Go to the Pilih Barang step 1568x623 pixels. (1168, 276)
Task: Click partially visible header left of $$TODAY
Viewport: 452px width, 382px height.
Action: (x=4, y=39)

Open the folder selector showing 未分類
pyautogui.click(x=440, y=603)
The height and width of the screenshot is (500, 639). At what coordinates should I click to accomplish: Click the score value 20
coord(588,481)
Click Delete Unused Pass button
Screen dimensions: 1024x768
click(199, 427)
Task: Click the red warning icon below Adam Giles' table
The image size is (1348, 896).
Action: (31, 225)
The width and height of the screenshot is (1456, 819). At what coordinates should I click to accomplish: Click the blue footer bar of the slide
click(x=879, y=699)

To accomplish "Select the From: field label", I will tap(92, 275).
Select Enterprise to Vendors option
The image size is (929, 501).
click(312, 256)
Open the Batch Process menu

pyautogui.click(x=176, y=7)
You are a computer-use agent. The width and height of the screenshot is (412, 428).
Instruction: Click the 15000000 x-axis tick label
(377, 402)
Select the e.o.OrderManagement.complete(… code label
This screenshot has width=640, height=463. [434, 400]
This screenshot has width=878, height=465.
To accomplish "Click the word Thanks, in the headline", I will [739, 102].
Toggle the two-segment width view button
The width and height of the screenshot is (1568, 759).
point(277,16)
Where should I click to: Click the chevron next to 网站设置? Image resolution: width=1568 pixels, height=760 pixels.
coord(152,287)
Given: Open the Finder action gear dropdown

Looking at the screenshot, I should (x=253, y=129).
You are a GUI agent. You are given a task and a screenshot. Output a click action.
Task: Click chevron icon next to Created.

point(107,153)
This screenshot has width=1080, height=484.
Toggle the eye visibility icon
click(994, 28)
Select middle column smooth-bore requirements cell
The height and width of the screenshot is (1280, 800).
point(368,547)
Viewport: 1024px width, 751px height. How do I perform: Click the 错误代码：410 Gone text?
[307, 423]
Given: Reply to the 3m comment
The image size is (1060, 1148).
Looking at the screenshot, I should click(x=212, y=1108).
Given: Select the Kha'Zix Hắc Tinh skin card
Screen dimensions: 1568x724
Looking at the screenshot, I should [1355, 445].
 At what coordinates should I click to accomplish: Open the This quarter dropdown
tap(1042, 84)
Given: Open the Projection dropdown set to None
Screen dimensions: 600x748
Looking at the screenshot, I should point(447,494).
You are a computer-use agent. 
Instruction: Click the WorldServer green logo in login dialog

Exercise instructions
Once you have read the records, output each one exactly as written.

Task result
Go to the Pilih Barang step 1568x623 pixels. (1168, 276)
Task: Click partially visible header left of $$TODAY
Viewport: 452px width, 382px height.
Action: (x=4, y=39)

Open the folder selector showing 未分類
pyautogui.click(x=440, y=603)
The height and width of the screenshot is (500, 639). At what coordinates should I click to accomplish: Click the score value 20
coord(588,481)
Click Delete Unused Pass button
Screen dimensions: 1024x768
click(199, 427)
Task: Click the red warning icon below Adam Giles' table
The image size is (1348, 896).
Action: (31, 225)
The width and height of the screenshot is (1456, 819). At what coordinates should I click to accomplish: Click the blue footer bar of the slide
click(x=879, y=699)

To accomplish "Select the From: field label", I will tap(92, 275).
Select Enterprise to Vendors option
The image size is (929, 501).
click(312, 256)
Open the Batch Process menu

pyautogui.click(x=176, y=7)
You are a computer-use agent. The width and height of the screenshot is (412, 428).
Instruction: Click the 15000000 x-axis tick label
(377, 402)
Select the e.o.OrderManagement.complete(… code label
This screenshot has width=640, height=463. [434, 400]
This screenshot has width=878, height=465.
To accomplish "Click the word Thanks, in the headline", I will [739, 102].
Toggle the two-segment width view button
The width and height of the screenshot is (1568, 759).
point(277,16)
Where should I click to: Click the chevron next to 网站设置? Image resolution: width=1568 pixels, height=760 pixels.
coord(152,287)
Given: Open the Finder action gear dropdown

Looking at the screenshot, I should (x=253, y=129).
You are a GUI agent. You are given a task and a screenshot. Output a click action.
Task: Click chevron icon next to Created.

point(107,153)
This screenshot has width=1080, height=484.
Toggle the eye visibility icon
click(994, 28)
Select middle column smooth-bore requirements cell
The height and width of the screenshot is (1280, 800).
point(368,547)
Viewport: 1024px width, 751px height. How do I perform: Click the 错误代码：410 Gone text?
[307, 423]
Given: Reply to the 3m comment
The image size is (1060, 1148).
Looking at the screenshot, I should click(x=212, y=1108).
Given: Select the Kha'Zix Hắc Tinh skin card
Screen dimensions: 1568x724
Looking at the screenshot, I should [1355, 445].
 At what coordinates should I click to accomplish: Open the This quarter dropdown
tap(1042, 84)
Given: Open the Projection dropdown set to None
Screen dimensions: 600x748
Looking at the screenshot, I should point(447,494).
You are a computer-use agent. 
Instruction: Click the WorldServer green logo in login dialog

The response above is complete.